Collected data:
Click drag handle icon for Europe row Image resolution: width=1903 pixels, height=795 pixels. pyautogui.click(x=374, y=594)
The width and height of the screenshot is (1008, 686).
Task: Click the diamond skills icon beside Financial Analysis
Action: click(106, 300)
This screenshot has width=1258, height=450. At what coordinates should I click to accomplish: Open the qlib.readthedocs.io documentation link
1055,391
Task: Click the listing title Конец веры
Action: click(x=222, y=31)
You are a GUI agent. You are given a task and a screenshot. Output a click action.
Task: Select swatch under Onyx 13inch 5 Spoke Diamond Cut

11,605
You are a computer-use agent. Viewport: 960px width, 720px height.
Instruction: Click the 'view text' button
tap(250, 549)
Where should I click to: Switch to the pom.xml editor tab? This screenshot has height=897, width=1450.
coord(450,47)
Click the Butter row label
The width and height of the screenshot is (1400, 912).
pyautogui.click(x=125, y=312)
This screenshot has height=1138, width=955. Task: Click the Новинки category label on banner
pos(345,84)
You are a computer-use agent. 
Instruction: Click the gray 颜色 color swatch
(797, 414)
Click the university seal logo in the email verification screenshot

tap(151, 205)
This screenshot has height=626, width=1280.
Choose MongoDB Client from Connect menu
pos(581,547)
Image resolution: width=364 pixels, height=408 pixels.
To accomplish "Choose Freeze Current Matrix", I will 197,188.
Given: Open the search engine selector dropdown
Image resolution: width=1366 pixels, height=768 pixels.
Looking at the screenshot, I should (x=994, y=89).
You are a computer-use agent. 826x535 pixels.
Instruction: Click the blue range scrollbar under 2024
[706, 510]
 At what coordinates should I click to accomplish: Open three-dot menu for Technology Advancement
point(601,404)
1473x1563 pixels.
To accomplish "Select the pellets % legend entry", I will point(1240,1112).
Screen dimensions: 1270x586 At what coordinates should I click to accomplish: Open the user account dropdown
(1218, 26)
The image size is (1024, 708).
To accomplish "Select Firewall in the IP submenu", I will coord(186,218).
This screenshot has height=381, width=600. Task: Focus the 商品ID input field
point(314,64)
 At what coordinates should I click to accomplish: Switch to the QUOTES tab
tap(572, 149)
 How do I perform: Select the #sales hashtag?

▸ **WORK INSTRUCTIONS**
Within the entries above, how many lines hold the string "computer"? State the number with no other words.

▸ **RESULT OF THE EXERCISE**
3